Congratulations Professor Mignon Moore!

 

Congratulations Professor Mignon Moore. Her superb book Invisible Families won the ASA Sex and Gender section’s 2012 Distinguished Book Award.

 

ASA Sex and Gender Section’s 2012 Distinguished Book Award recipient:

 

Moore, Mignon R. (2011). Invisible Families: Gay Identities, Relationships and Motherhood Among Black Women. Berkeley: University of California Press.

While Moore’s title reflects the near invisibility of Black lesbian families in the literature on gay and lesbian families, she demonstrates that Black lesbian mothers have in fact become increasingly visible, living openly and crafting and displaying non-normative gender presentations of self in a range of public settings. Moore’s landmark text now makes these women’s lives visible in sociology.

We appreciated her strong analysis of the intersections of gender with race, sexuality and class within a single group. As one committee member put it, “Invisible Families offers a rare piece of in-depth empirical intersectional work that analyzes the complex and nuanced intersections of multiple identities, while still making a clear contribution to sex/gender scholarship.”  Moore’s contributions to gender scholarship include her close attention to how women come into “the life,” and how these trajectories impact family formation; how gender displays and the “politics of respectability” operate at various points along these paths; and her analysis of the division of labor and power and gendered notions of mothering within Black lesbian families. One committee member concluded, “there is no one central gender contribution, but rather several important ones.”
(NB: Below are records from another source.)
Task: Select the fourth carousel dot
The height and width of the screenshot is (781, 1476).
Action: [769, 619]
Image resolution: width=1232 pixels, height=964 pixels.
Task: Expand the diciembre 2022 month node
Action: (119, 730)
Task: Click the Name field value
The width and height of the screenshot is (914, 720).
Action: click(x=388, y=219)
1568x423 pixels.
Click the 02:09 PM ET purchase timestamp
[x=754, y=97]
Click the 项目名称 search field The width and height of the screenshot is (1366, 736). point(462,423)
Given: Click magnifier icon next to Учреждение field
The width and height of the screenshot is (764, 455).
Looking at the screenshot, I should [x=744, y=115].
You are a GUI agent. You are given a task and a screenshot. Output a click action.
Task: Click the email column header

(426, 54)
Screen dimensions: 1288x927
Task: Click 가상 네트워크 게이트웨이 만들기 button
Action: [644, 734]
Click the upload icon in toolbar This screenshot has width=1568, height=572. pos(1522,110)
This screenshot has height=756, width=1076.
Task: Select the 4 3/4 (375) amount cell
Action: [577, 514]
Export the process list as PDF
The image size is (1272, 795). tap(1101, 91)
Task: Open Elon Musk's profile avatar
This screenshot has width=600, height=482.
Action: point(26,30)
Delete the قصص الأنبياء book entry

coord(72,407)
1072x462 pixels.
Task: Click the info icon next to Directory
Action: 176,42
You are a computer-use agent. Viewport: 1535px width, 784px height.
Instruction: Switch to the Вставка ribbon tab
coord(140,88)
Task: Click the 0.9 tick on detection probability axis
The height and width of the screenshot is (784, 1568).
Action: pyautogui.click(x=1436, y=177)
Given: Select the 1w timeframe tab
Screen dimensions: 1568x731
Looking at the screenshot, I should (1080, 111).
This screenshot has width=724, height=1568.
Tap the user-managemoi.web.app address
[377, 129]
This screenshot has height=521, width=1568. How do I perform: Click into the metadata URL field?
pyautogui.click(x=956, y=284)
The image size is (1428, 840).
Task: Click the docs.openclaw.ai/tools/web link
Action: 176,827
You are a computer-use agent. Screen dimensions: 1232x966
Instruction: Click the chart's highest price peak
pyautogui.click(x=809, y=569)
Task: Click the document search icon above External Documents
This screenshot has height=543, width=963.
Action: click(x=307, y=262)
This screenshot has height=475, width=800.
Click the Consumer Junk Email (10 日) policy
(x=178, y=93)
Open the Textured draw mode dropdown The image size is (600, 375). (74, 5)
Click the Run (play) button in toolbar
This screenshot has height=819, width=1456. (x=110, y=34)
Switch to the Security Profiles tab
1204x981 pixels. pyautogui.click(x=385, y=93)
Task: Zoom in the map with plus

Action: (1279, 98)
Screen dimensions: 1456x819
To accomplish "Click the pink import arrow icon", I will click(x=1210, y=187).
Invisible Families is methodologically impressive as well, carried out over time with a large sample. Drawing upon multiple methods (ethnography, survey, interviews, focus groups) Moore is able to examine not only what respondents say, but what they actually do.

Committee members consistently identified this book as “well written,” “solid,” “sophisticated,” “ambitious,” and “nuanced.” As one committee member concluded, “I see this book being widely cited and utilized in undergraduate and graduate courses for years to come.”